CString オブジェクトには、最大 INT_MAX (2,147,483,647) 文字を格納できます。 TCHAR データ型は、CString オブジェクト内の個々の文字を取得または設定するために使用されます。 文字配列とは異なり、CString クラスにはメモリ割り当て機能が組み込まれています。 これにより、必要に応じて CString オブジェクトを自動的に拡張できます (つまり、長い文字列に合わせて CString オブジェクトを拡張する必要はありません)。

CStrings および const char ポインター

CString オブジェクトは、リテラル C スタイルの文字列 (Unicode の下にない場合は const char* と同じ PCXSTR) のようにも機能できます。 CSimpleStringT::operator PCXSTR 変換演算子を使用すると、関数呼び出しの文字ポインターに CString オブジェクトを自由に置き換えることができます。 CString(LPCWSTR pszSrc) コンストラクターを使用すると、文字ポインターを CString オブジェクトに置き換えることができます。

CString を折りたたむ試行は行われません。 たとえば、Chicago を含む 2 つの CString オブジェクトを作成すると、Chicago の文字は 2 か所に格納されます。 (これは将来のバージョンの MFC には当てはまらない場合があります。これに依存しないようにする必要があります)

Note

文字への非定数ポインターとして CString に直接アクセスする必要がある場合は、CSimpleStringT::GetBuffer メンバー関数および CSimpleStringT::ReleaseBuffer メンバー関数を使用します。

Note

Automation で使用される BSTR オブジェクト (旧称 OLE オートメーション) を割り当て、設定するには、CStringT::AllocSysString メンバー関数および CStringT::SetSysString メンバー関数を使用します。

Note

可能であれば、ヒープではなく、フレームに CString オブジェクトを割り当てます。 これにより、メモリが節約され、パラメーターの受け渡しが簡略化されます。

CString クラスは Microsoft Foundation Class ライブラリ コレクション クラスとして実装されていませんが、CString オブジェクトはコレクション内の要素として格納できます。

CString 参照カウント

MFC バージョン 4.0 以降、CStringT クラス オブジェクトがコピーされると、MFC はデータをコピーするのではなく参照カウントをインクリメントします。 これにより、パラメーターが値渡しで渡され、値渡しで CString オブジェクトを返す方がより効率的になります。 これらの操作により、コピー コンストラクターが場合によっては複数回呼び出されます。 参照カウントをインクリメントして、これらの一般的な操作のオーバーヘッドを削減し、CString の使用をより魅力的なオプションにします。

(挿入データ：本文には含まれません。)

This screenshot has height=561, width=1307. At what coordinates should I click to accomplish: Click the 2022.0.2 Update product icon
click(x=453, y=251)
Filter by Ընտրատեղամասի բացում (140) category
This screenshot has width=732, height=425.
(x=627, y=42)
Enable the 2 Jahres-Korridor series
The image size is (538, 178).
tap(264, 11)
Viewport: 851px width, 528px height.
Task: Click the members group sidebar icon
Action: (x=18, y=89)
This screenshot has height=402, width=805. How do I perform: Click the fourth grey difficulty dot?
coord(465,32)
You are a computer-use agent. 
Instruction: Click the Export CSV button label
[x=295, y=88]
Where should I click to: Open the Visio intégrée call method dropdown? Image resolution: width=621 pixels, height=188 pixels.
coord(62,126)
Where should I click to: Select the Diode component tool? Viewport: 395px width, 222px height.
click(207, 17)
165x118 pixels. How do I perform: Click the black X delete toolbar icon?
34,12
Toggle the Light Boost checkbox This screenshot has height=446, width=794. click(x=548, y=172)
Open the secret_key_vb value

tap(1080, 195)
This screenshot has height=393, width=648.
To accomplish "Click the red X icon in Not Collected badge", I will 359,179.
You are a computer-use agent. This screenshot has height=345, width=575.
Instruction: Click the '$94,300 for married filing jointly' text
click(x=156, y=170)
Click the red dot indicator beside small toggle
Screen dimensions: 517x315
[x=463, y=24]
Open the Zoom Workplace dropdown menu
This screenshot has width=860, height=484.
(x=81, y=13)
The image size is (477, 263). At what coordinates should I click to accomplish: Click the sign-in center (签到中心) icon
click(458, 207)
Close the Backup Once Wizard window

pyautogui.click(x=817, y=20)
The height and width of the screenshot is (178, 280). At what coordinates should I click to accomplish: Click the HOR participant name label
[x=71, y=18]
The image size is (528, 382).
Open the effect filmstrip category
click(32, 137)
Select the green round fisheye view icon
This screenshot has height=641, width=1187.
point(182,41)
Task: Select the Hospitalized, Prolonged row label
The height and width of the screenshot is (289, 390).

各コピーが破棄されると、元のオブジェクトの参照カウントがデクリメントされます。 元の CString オブジェクトは、参照カウントが 0 に減るまで破棄されません。

CString メンバー関数 CSimpleStringT::LockBuffer および CSimpleStringT::UnlockBuffer を使用して、参照カウントを有効/無効にできます。